We have to remember that on the whole, parents have the biggest influence on their children and sporting experience.
Parents make a massive contribution ranging from the organising of schedules, the washing of kit, the transport to and from venues as well as funding equipment and petrol costs. As a result of this they can be heavily invested in their child’s sporting experience.
They also spend and have spent the most time with their children and have framed many of the ways that their children behave or perceive the world. Children often take their lead from parents and may mimic or copy parental attitudes and behaviour.
No matter how good our coaching and the environment we create is in a sporting context and what we choose to celebrate and focus upon, it can all be undone in the home environment if the parents are not given the right levels of support.
Coaches often bemoan that parents deliver conflicting messages to their children without investing the time to support and encourage parents to ‘sing from the same hymn sheet’.
Parents are an essential member of the athlete support network and are a critical part of your inter-disciplinary thinking towards the social, emotional and behavioural development of their child and your player.
Some coaches still believe that the best way forward is to have little or no involvement whatsoever with parents, often taking the ‘leave them at the door’ attitude.
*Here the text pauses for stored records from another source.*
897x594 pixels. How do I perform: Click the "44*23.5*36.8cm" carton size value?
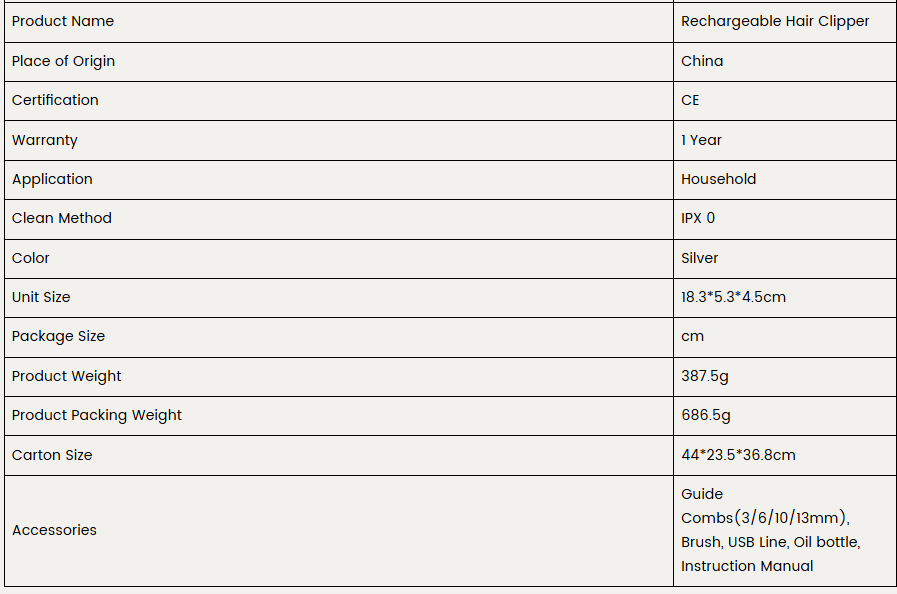(x=738, y=455)
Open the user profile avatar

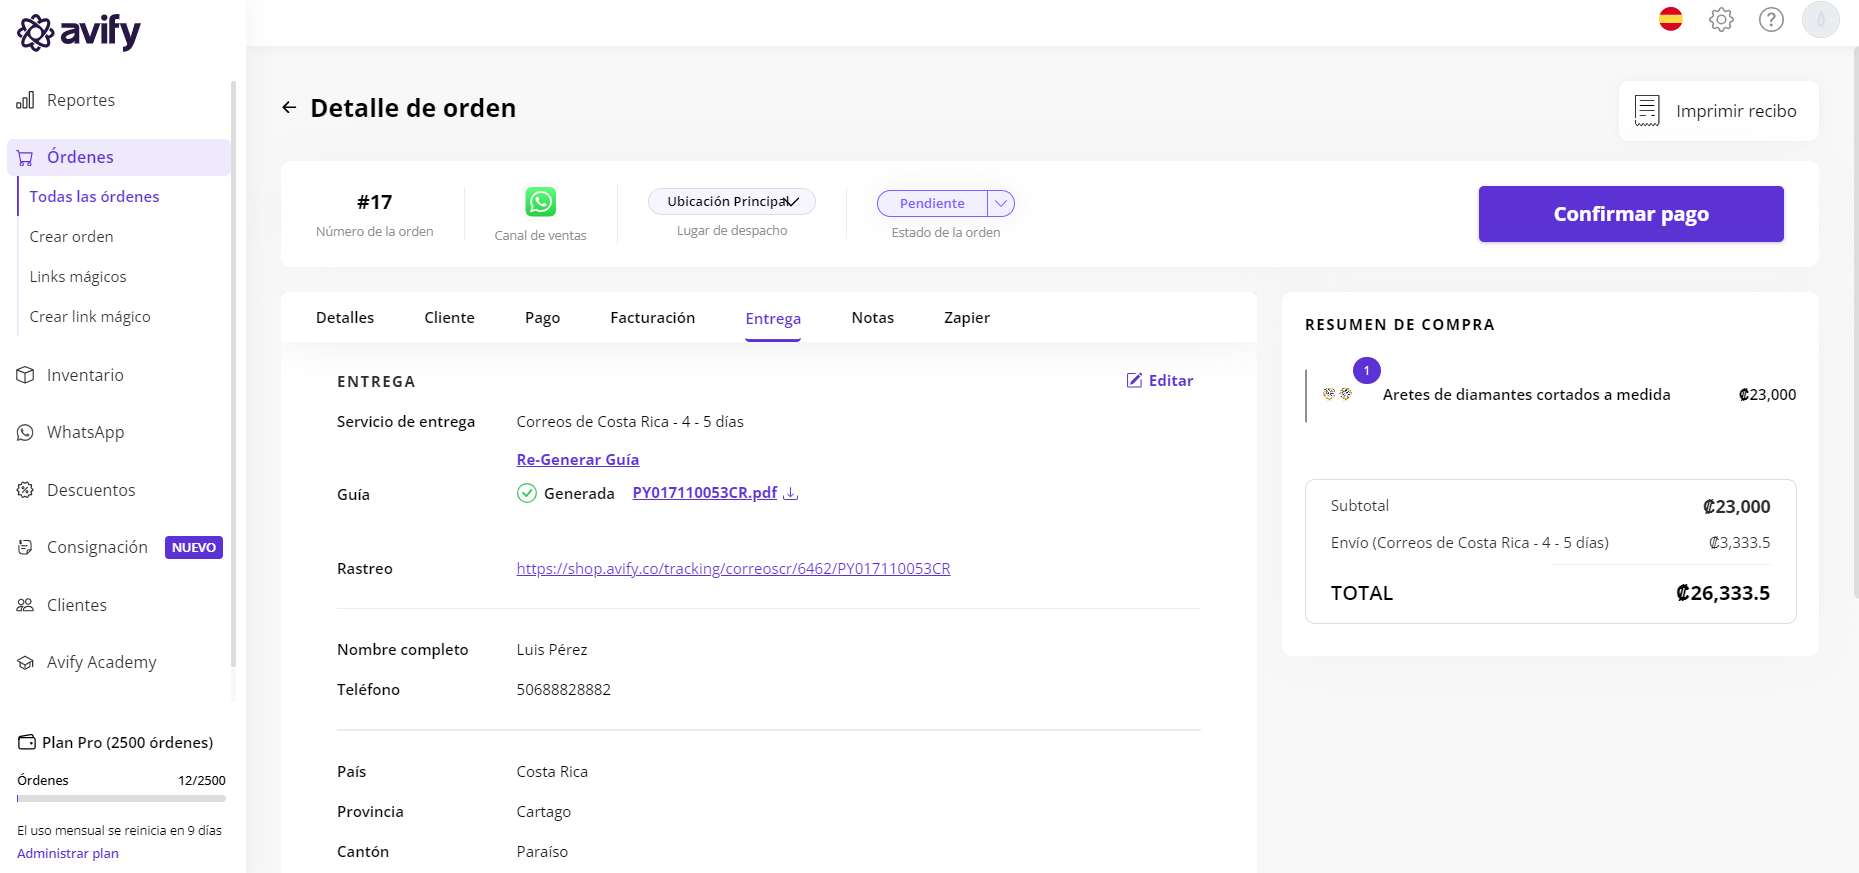pos(1820,20)
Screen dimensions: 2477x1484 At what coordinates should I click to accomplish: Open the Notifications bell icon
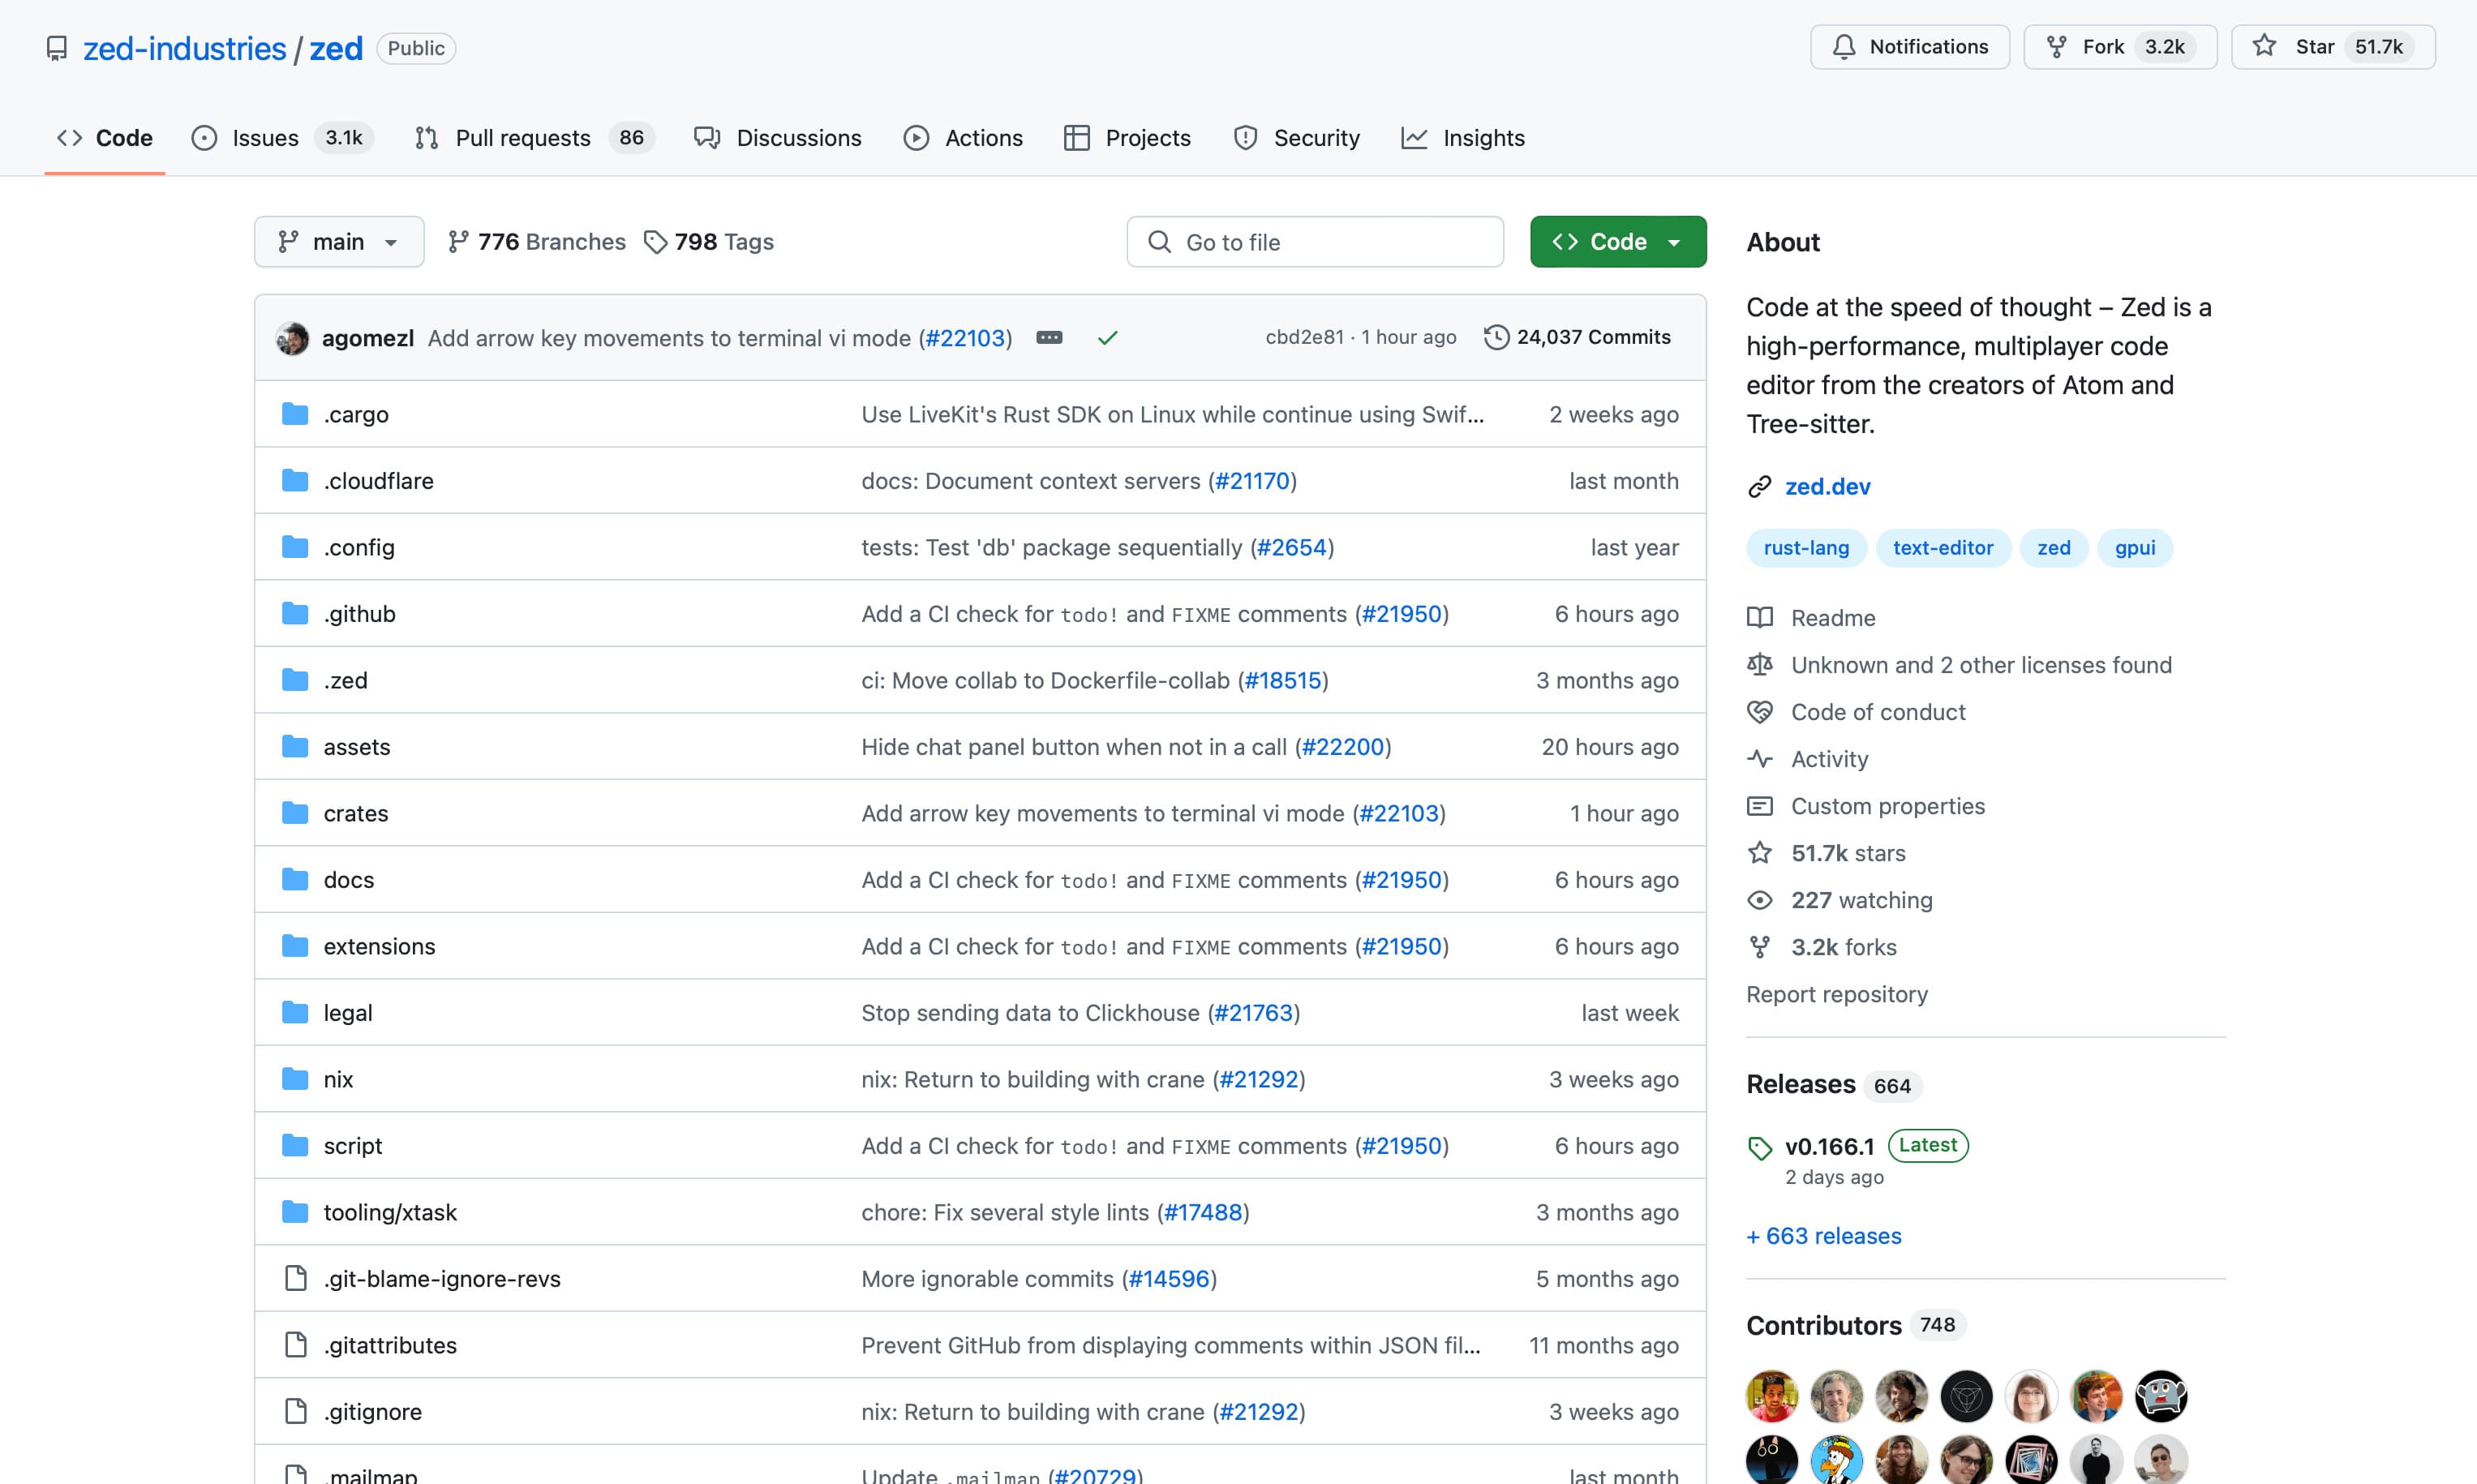[x=1846, y=46]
Other coaches moan that they are used by parents as a cheap ‘babysitting service’ and would love to have more engagement with their athlete’s parents.
Whatever your current views, we need to remember that the athlete must remain at the heart of the experience and parents have the most influential role. They have significant contact time with their child, travel to and from training, decisions on where they play and train, make choices and inform their child around commitment and engagement.
The diagram above is a great visual reminder that the athlete remains at the centre of all decisions. We will consider the complexities of the relationships between all of these key stakeholders in another article.
The challenge to coaches is to think about how we perceive the parental role, do we as coaches do enough to support and inform, are we creative in finding ways to communicate and bring them into the process as a valued member of the team?
- How often do you create opportunities to communicate to parents?
- If you were/are a parent what would you want from the coach?
- Are you open and accessible to your parents?
I heard a quote recently from a coach who said, ‘we would never leave a physio on the bench, so why do we do it with parents?’ A refreshing quote from a coach who is a member of a growing group of coaches that have started to recognise the many positives that parents can bring to the coaching experience.
How can you bring your parents into the team?
What role in the team will they play?
Do they know what ‘this’ is and have you prepared them for the role?
Two recent highlights from the sporting world emphasise once again the importance of the parental role.
Bianca Andreescu after defeating Serena Williams in the US Open Tennis Final said about her mum,
‘Without you, I don’t know what i’d do. But with you, I know there is nothing I can’t do’
Jordan Henderson on captaining Liverpool when winning the Champions League Final earlier this year could not wait to catch up with his father. Watch the video here.
What three things are you going to do to either promote a better relationship with the parents of the athletes you coach or add to what you currently do to enhance the experience? It could all start by creating an opportunity to get to know who they are… rather than ‘Sam’s Mum’.